### [Task details]
Swap "Channels" for "Members" in the lines from the line with "800x433 pixels." to the line with "coord(697,215)", and give back only those lines, otherwise unchanged and without the pictures.

### [Excerpted data]
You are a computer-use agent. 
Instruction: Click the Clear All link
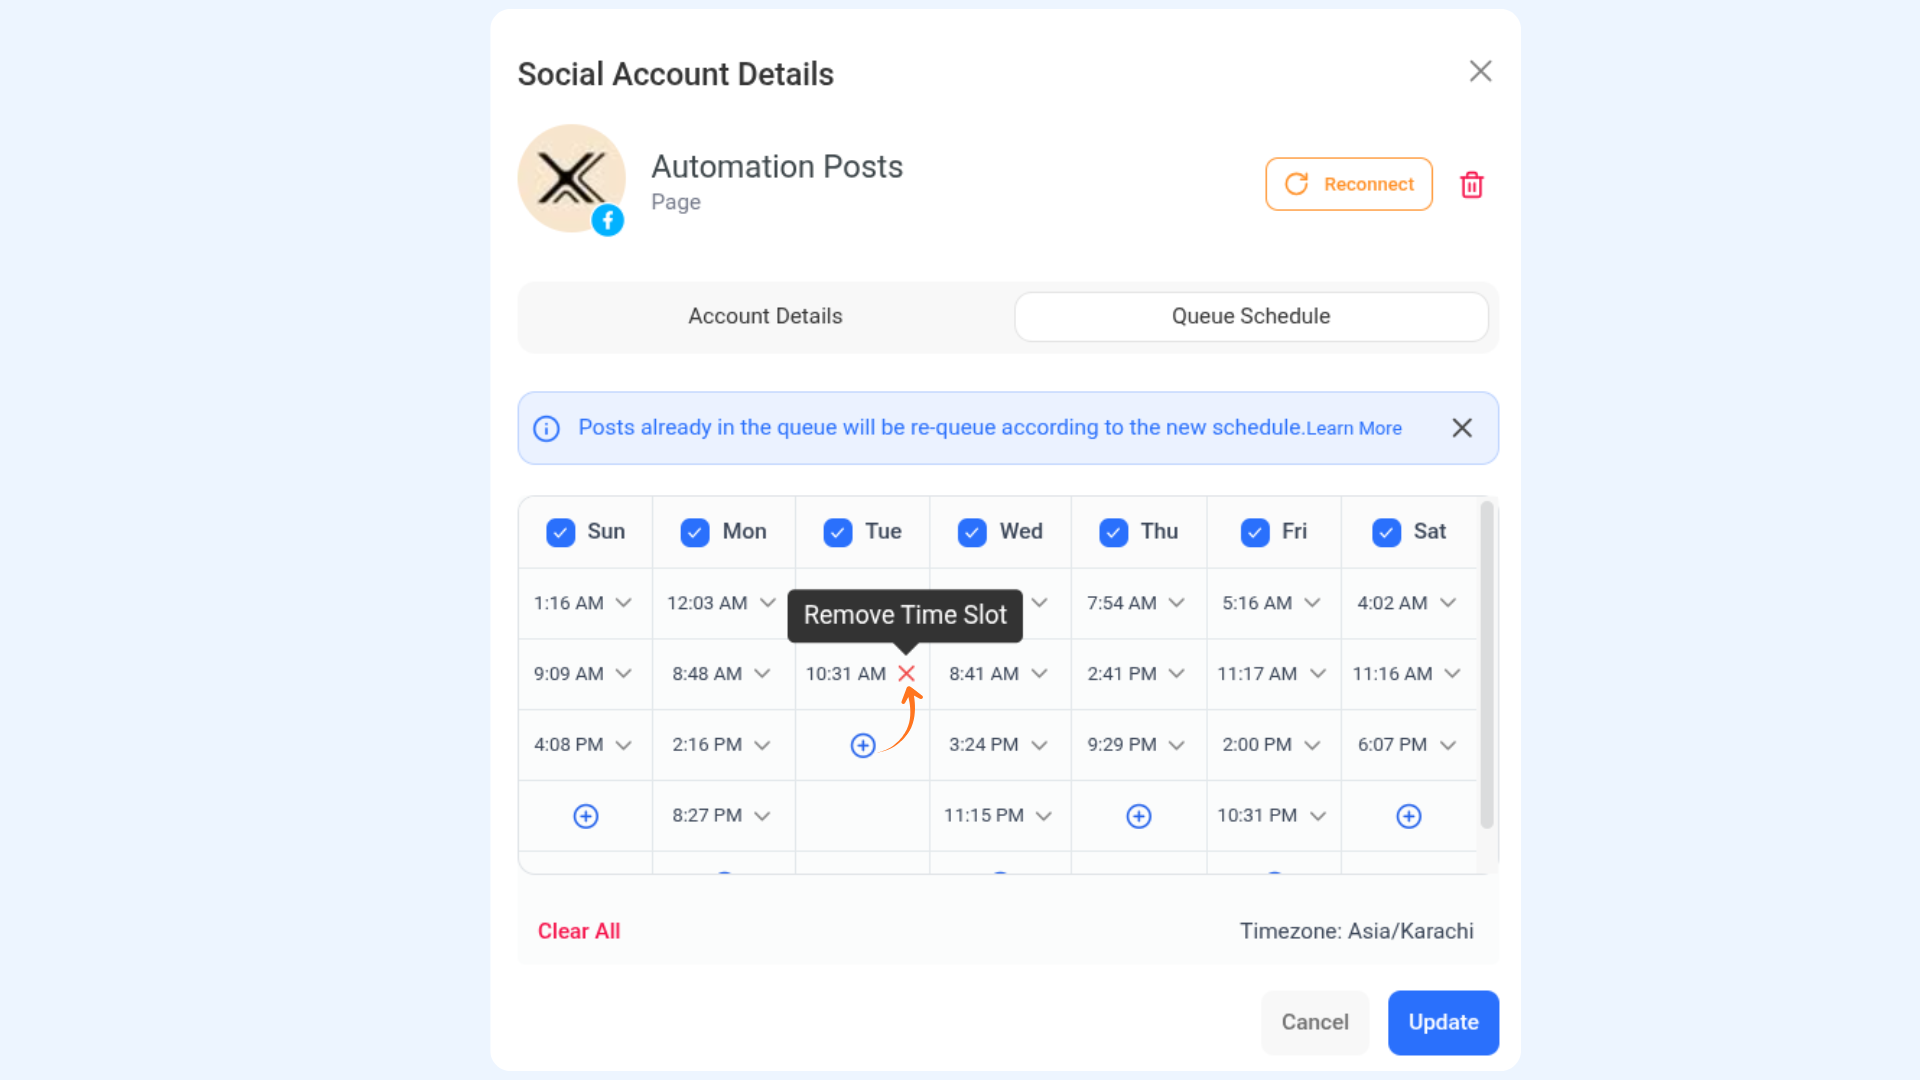(x=579, y=931)
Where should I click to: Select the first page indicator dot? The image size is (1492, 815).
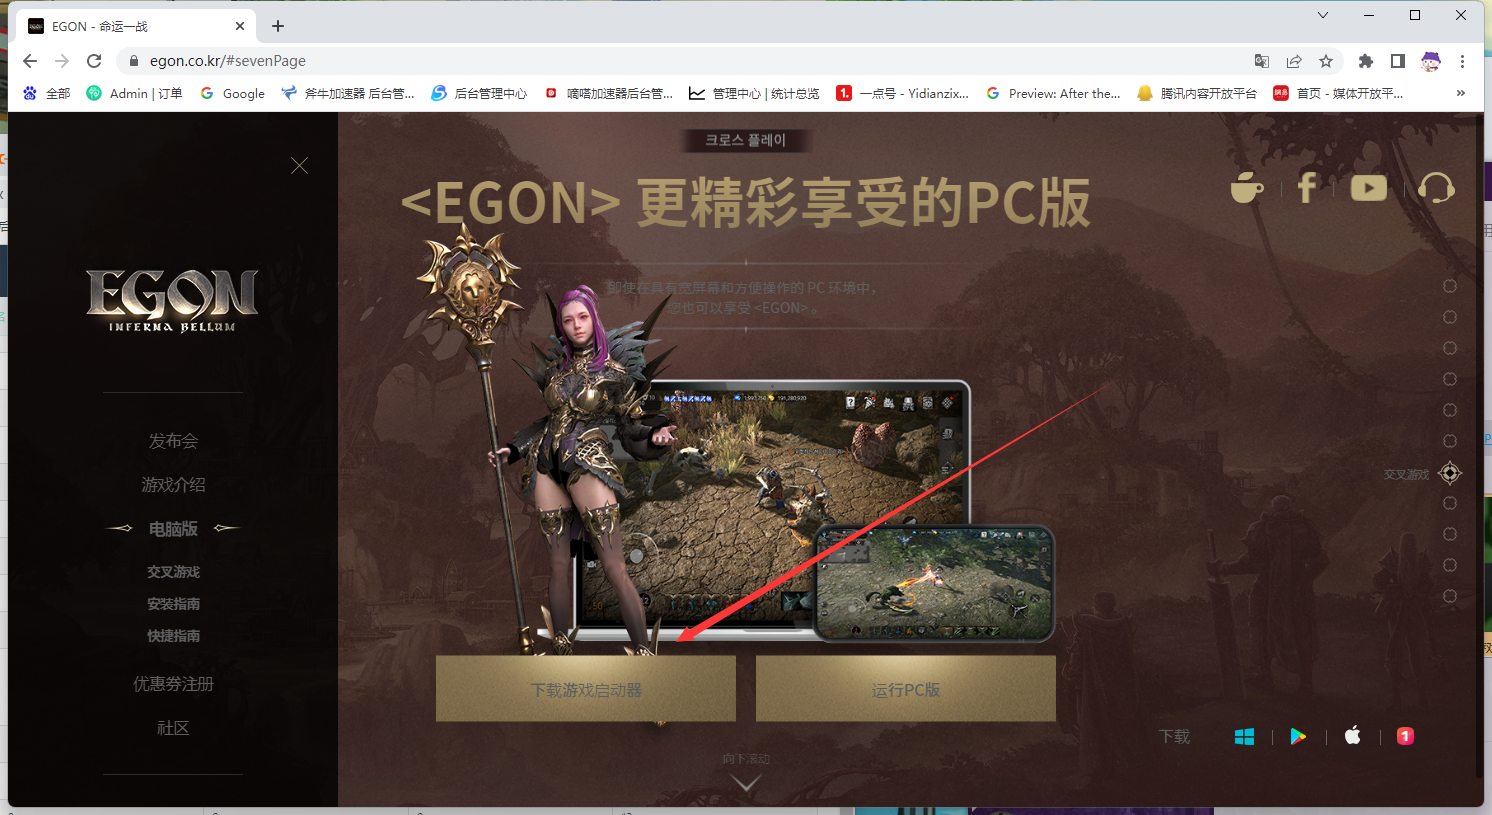(1450, 287)
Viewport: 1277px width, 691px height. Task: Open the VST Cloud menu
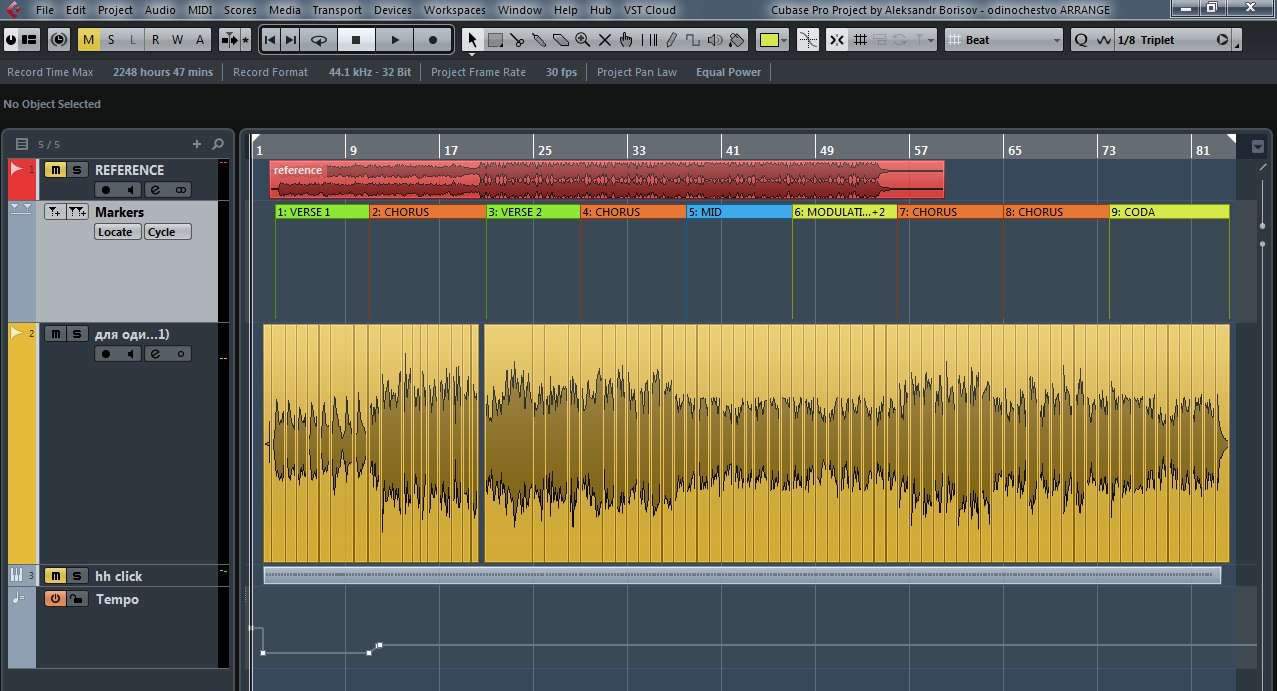(649, 10)
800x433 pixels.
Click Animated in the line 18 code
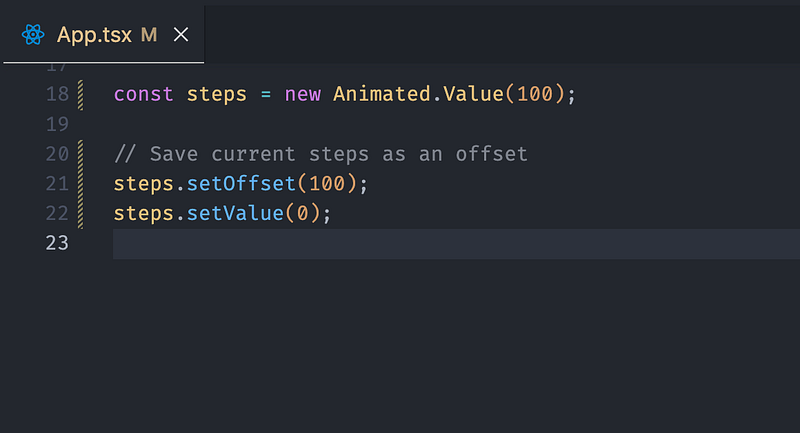382,94
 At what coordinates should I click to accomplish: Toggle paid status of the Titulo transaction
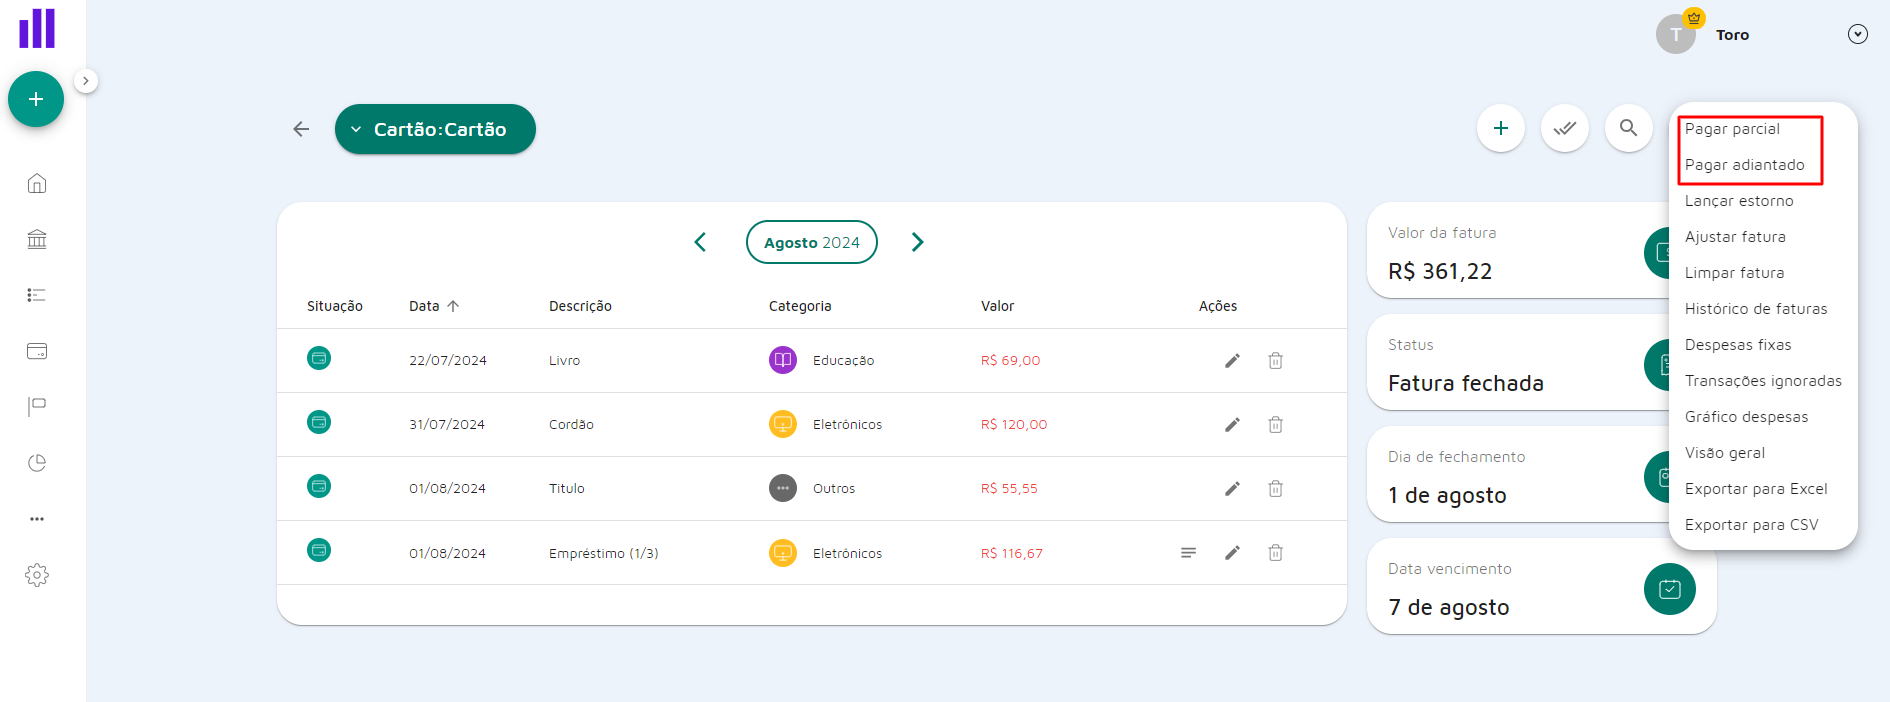(x=319, y=486)
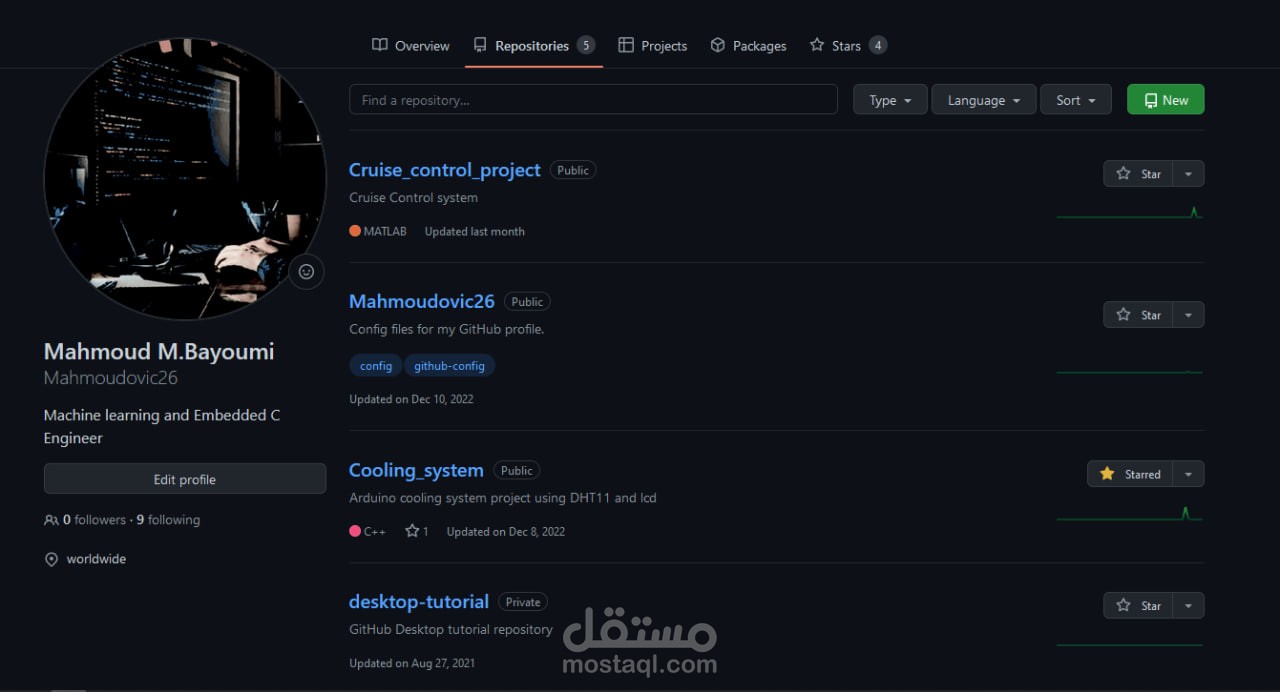Click the Find a repository search field
This screenshot has height=692, width=1280.
pyautogui.click(x=592, y=99)

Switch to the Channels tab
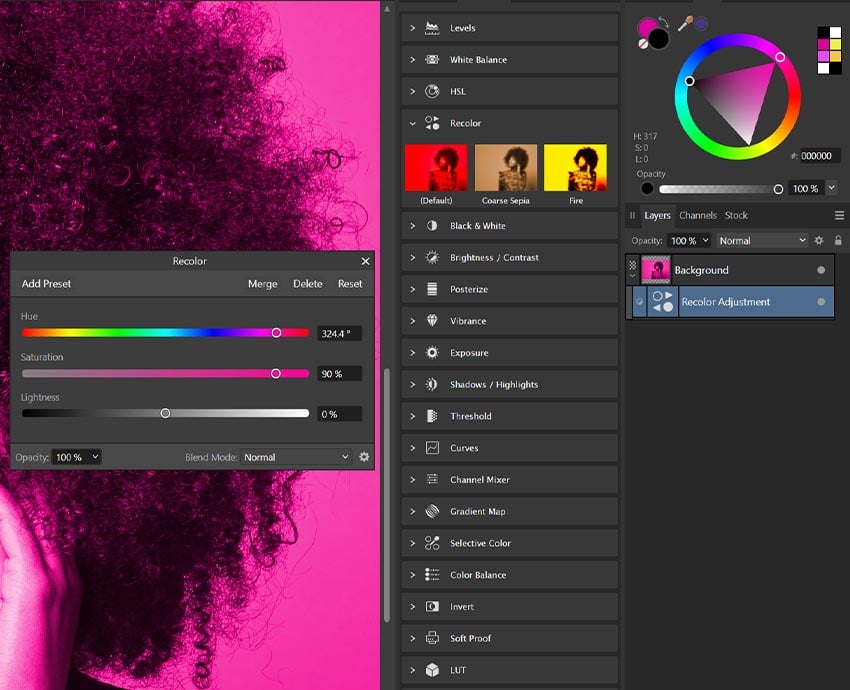coord(697,215)
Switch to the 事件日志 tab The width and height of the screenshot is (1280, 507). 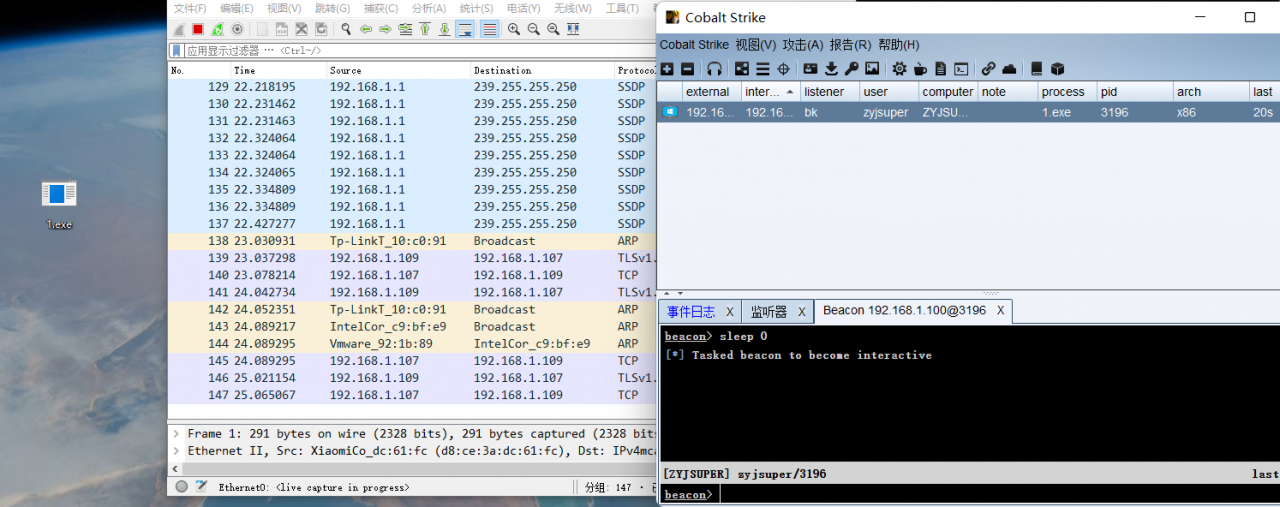691,312
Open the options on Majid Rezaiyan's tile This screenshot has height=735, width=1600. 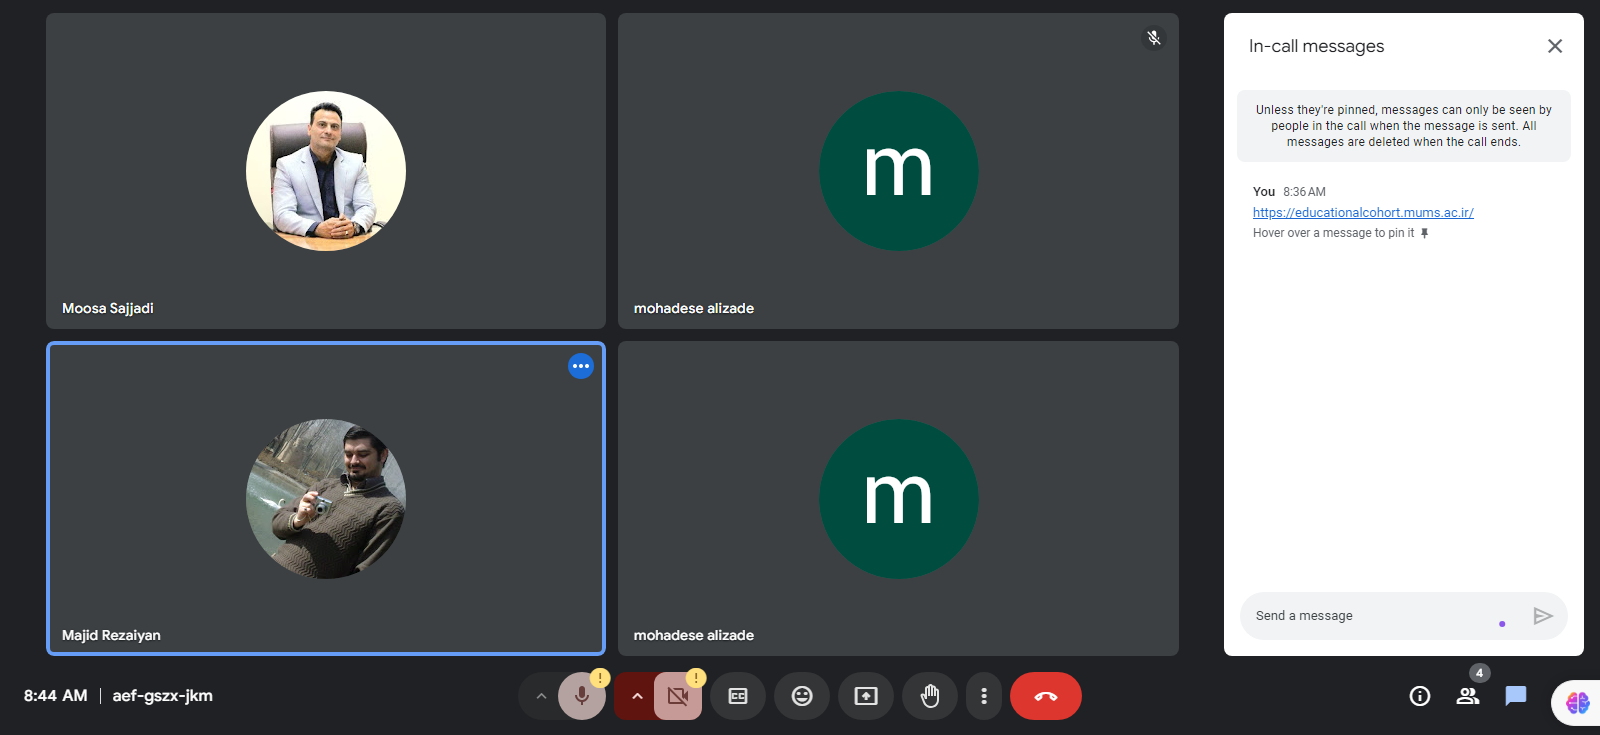[581, 366]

### [Output of the task]
800x433 pixels.
Click Animated in the line 18 code
382,94
 At what coordinates should I click to accomplish: Toggle paid status of the Titulo transaction
(x=319, y=486)
Click the Find a repository search field
This screenshot has height=692, width=1280.
pyautogui.click(x=592, y=99)

Switch to the Members tab
coord(697,215)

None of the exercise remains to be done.